Family pedigree of patient 1 carrying the LMNA Asn195Tyr variant. Multiple family members across three generations present with overlapping metabolic features, including partial lipodystrophy (PLD), type 2 diabetes mellitus (T2DM)/insulin resistance (IR), and dyslipidemia. BMI values are reported when available. The observed genotype–phenotype segregation within the family supports the pathogenicity of the LMNA Asn195Tyr variant.
Case description patient #2
3.2
A 45-year-old woman was referred to this Center for suspected lipodystrophy after her gynecologist noted progressive limb fat loss, menstrual irregularities, and insulin resistance since adolescence. She had been diagnosed with Polycystic Ovary Syndrome (PCOS) and initially treated with metformin, which was discontinued due to intolerance. On examination, she showed generalized lipoatrophy involving the limbs and trunk, with fat accumulation in the neck resembling central overweight, and axillary acanthosis nigricans (Figure 1B). BMI was 23.1 kg/m^2^. Laboratory tests revealed hyperlipidemia, insulin resistance with normal glucose tolerance at OGTT, and hepatic steatosis. GAD65 autoantibodies were positive, but C-peptide was within the normal range (2.11 µg/l; reference range: 0.73–4.37), suggesting preserved endogenous insulin secretion. Liver stiffness and CAP were within normal range (3.4 kPa, 265 dB/m). Holter monitoring showed frequent supraventricular extrasystoles with occasional atrial arrhythmias. Echocardiography was unremarkable. DEXA and skinfold thickness measurements confirmed severe peripheral fat loss (Table 1). Genetic testing identified a heterozygous LMNA p.Ser239Arg variant (rs2102881081, exon 4), predicted to be damaging (Supplementary Figures S1, S2). Her mother tested negative, whereas her father died prematurely at age 45, raising suspicion of unrecognized cardiac involvement. The patient was managed with dietary advice, lipid-lowering agents (statin, ezetimibe, and omega-3 fatty acids), and low-dose metformin due to previous intolerance.
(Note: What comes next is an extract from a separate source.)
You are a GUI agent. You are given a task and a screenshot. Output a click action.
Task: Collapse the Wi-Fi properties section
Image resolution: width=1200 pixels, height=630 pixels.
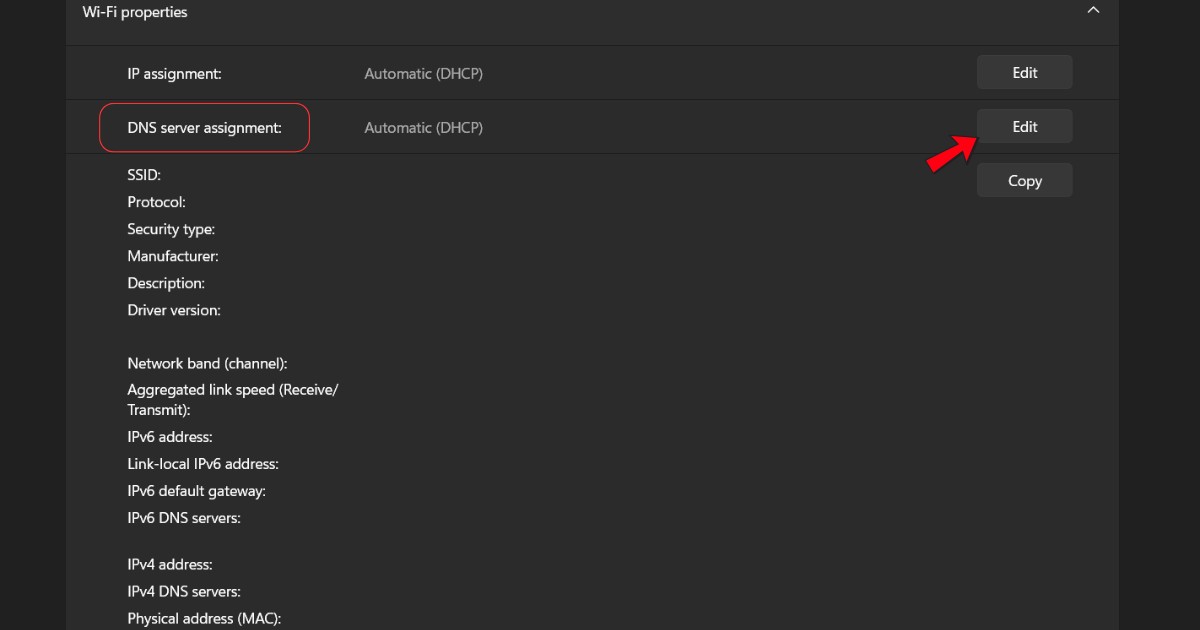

Case description patient #3
3.3
A 30-year-old woman with a previous diagnosis of familial partial lipodystrophy (FPLD2) was referred to our Center for metabolic and therapeutic evaluation. The diagnosis had been established at another center based on clinical features and the identification of a heterozygous LMNA p.Lys515Glu variant (exon 9) (Supplementary Figures S1, S2). Since adolescence, she had experienced limb fat loss, dorsocervical fat accumulation, hirsutism requiring daily shaving, and menstrual irregularities. Her history included PCOS, early-onset type 2 diabetes (age 14), mixed dyslipidemia, hypertension with left ventricular hypertrophy, and hepatic steatosis. Maternal screening was negative; her father had died prematurely, and no paternal relatives were available. Due to suboptimal metabolic control, metreleptin was started at age 29 at a dose of 5 mg/day and is still ongoing. The patient reported improved satiety and overall well-being; however, metabolic complications remain suboptimally controlled. On physical examination, she showed peripheral lipoatrophy, dorsocervical fat accumulation, facial hirsutism, androgenic alopecia, and axillary acanthosis nigricans (Figure 1C). Partial mammary lipoatrophy was also observed. BMI was 22 kg/m^2^. While on metreleptin and multiple therapies (statins, fibrates, metformin, omega-3, empagliflozin), laboratory tests revealed elevated Glycated hemoglobin (HbA1c), low HDL, and hypertriglyceridemia, with normal fasting glucose. DEXA and skinfold thickness measurements confirmed severe peripheral fat loss (Table 1). Hepatic steatosis was confirmed by ultrasound (CAP: 294 dB/m, stiffness: 5.3 kPa). Echocardiography showed preserved systolic function with moderate left ventricular hypertrophy. Proteinuria increased from 2,610 to 6,248 mg/24 h, prompting renal biopsy, which revealed focal segmental glomerulosclerosis (FSGS).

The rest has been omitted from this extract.